Mateo nos pega nuevamente un golpe y vuelve a descolocarnos. A modo de profecía anuncia un futuro centrado en la llegada del Reino de los Cielos, y advierte de que no todo el mundo formará parte de él, pues la entrada y pertenencia a este Reino de los Cielos la adquirimos o la perdemos en el día a día de esta vida terrena y presente, y en las relaciones fraternas con los hermanos que el Señor pone en nuestro itinerario.

Jesús define el perfil del verdadero discípulo/a suyo y de cómo ha de ser la verdadera Iglesia. Y Mateo nos lo contextualiza en el acto de un juicio, donde el Juez, que es Jesucristo, diferencia entre las dos partes (los buenos y los malos), juzga y sentencia. Y el criterio que usa Jesús es el menos esperado, por eso sorprende tanto: es la actitud, el amor y la generosidad hacia cualquier ser humano, hacia el más pequeño, hacia el que menos "cuenta" y menos "sirve". Porque, y aquí está la novedad del Evangelio, lo que hacemos a los demás tiene efectos directos en Dios.

Mateo nos hace una última gran advertencia de manera definitiva: nuestra mirada ha de ser constante y activa con cada ser humano necesitado. Lo que al final valora Dios no son nuestros éxitos sino nuestras buenas obras, aunque sean las más silenciosas. Lo que no ven lo hombres, sin embargo, lo ve Dios y lo siente Dios. 

Esta respuesta es increíble como inesperada para los creyentes, porque Jesucristo pone la clave para alcanzar la salvación en la caridad fraterna, en el amor a los pobres. No menciona  una vida de piedad (ni la oración, ni el culto, ni la eucaristía...), ni siquiera la fe. Y no es porque no sean importantes, sino que lo que nos viene a decir es, que todo lo demás, sin el amor al hermano pobre y marginado de nada sirve para Dios.

**REGISTROS**
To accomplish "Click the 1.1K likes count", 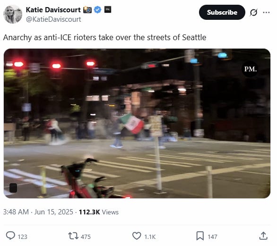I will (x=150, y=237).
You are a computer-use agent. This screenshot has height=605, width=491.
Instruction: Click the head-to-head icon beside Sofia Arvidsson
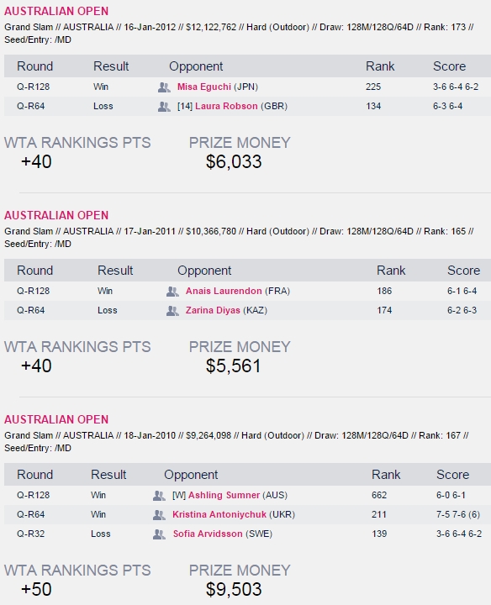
==
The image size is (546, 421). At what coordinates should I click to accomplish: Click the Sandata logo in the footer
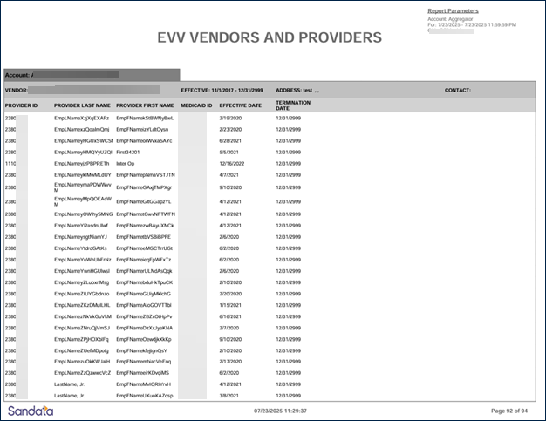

**INSTRUCCIONES**
1. Responde brevemente, según el comentario sobre el Evangelio de Mateo:
(a) ¿Quién es el Juez en el juicio en que Mateo contextualiza las palabras de Jesús?
(b) ¿Qué valora Dios al final, en lugar de nuestros éxitos?
(c) ¿En qué pone Jesucristo la clave para alcanzar la salvación?
2. Retoma el comentario sobre el Evangelio de Mateo y sigue escribiéndolo a partir de su última frase.

**TUS RESPUESTAS**
1.
(a) Jesucristo.
(b) Nuestras buenas obras, aunque sean las más silenciosas.
(c) En la caridad fraterna, en el amor a los pobres.

2.
Una vez más estas palabras de Jesús nos pueden generar molestia pero son un gran toque de atención.

Y estas palabras de Jesús no son una invitación únicamente a hacer obras de caridad, sino que nos pide a los cristianos que nos comprometamos en la construcción de un mundo mejor, denunciando las injusticias y defendiendo la igualdad de oportunidades. Y eso no es hacer política sino que forma parte de nuestro discipulado. Jesús distingue entre los que hacen y los que no hacen, subrayando una vez más como pecado la actitud de la omisión. 

Jesús da un giro más a la tuerca, porque Él no sólo se pone de parte de los necesitados, sino que Él aparece formando parte de ellos. Donde hay un necesitado allí está Jesús. Y ellos son los que más cerca están de Él. Nuestra entrada al Reino de los Cielos y estar sentados cerca de Él lo hace nuestra cercanía y compromiso con los necesitados. Creer en Dios no es vivir en una nube sino pisar la tierra y comprender que se nos ha puesto en ella para que trabajemos por hacerla mejor, donde no haya explotación sino solidaridad... porque es lo que Dios quiere y sueña.

La parábola pone de manifiesto que los hijos de Dios tenemos que tener entrañas de misericordia. No se puede acoger a Dios sin entrañas de misericordia con los demás de nuestra carne y de nuestra sangre, que son nuestros semejantes. El que hace el bien, aunque no lo sepa, está conociendo a Dios y formando parte de su Reino. La fe necesita de una vida en oración pero se examina en el amor fraterno, en la caridad. Y al final de nuestra vida Dios pesará nuestra fe por el peso de nuestras obras: hechas desde el amor, desde el compartir, desde el perdón y desde el servicio.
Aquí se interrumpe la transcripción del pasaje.